Please let me know which details I have to provide from the bug message
(I have to type it in manually, no copy'n'paste possible:-)).

It is not clear to me whether this is a bug in the bonding module, in
the network driver or in the kernel itself.
All 2.6.x kernels I tried worked fine, but I am currently bound to a
2.4.x kernel and all 2.4.x kernels I tried (2.4.20, 2.4.29) showed
similiar problems when activating bonding.

Thank you in advance,
kind regards,
Heiko


2006-05-16 04:53:43

by Willy Tarreau

[permalink] [raw]
Subject: Re: Bug related to bonding

Hi,

On Mon, May 15, 2006 at 11:35:28AM +0200, Heiko Gerstung wrote:
> Hi!
>
> I am at a total loss with this one. My vanilla 2.4.32 crashes when I
> try to use bonding together with my rtl8150 based (USB-Ethernet) NICs.
> If this is a known error, I apologize for bothering the list and would
> appreciate any pointers to a working solution/workaround.
>
> Reproduce:
> # modprobe bonding mode=1 miimon=100 maxbonds=4
> # ifconfig bond0 172.16.10.111 netmask 255.255.255.0 up
> # ifenslave bond0 eth1 eth2
> Ethernet Channel Bonding Driver: v2.6.0 (January 14, 2004)
> bonding: MII link monitoring set to 100 ms
> 00:60:6E:30:07:Scheduling in interrupt
> kernel BUG at sched.c:564!
> invalid operand: 0000
> CPU: 0
> EIP: 0010:[<c011461d>] Not tainted
> EFLAGS: 00010282
> ...(following the CPU registers and Call Trace)....

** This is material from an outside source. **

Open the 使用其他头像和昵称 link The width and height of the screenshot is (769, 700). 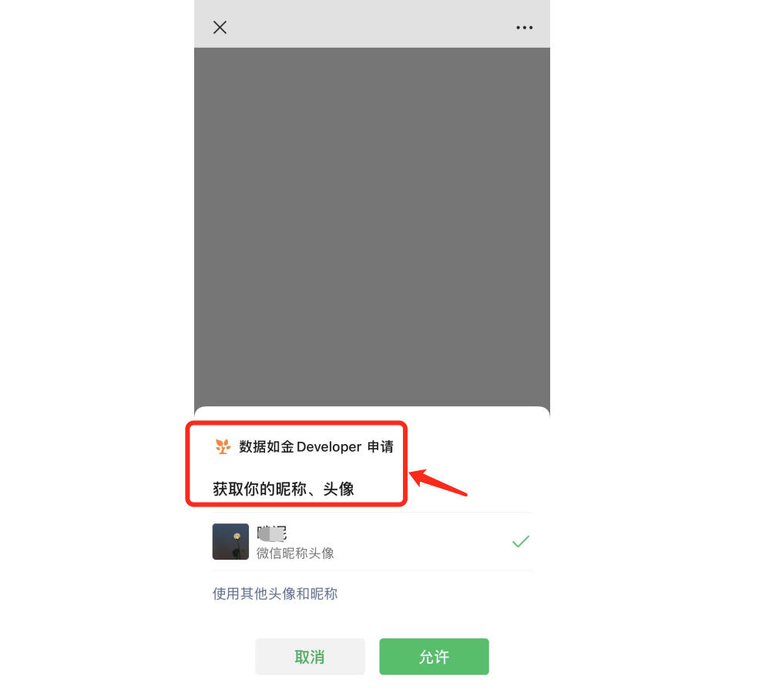[x=274, y=594]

It looks like what causes trouble is the link state monitoring. Please
try to disable 'miimon' just to ensure that it does not crash. If it
does not crash, a quick workaround would be to use another network
driver/card, but a good fix would be to send us the complete oops and
its decoding through ksymoops.

In the mean time, if you absolutely need to use this card and the link
monitoring, you might use the ARP monitoring instead. Just point it to
a valid IP on the same segment to detect its reachability through your
NICs.

> Please let me know which details I have to provide from the bug message
> (I have to type it in manually, no copy'n'paste possible:-)).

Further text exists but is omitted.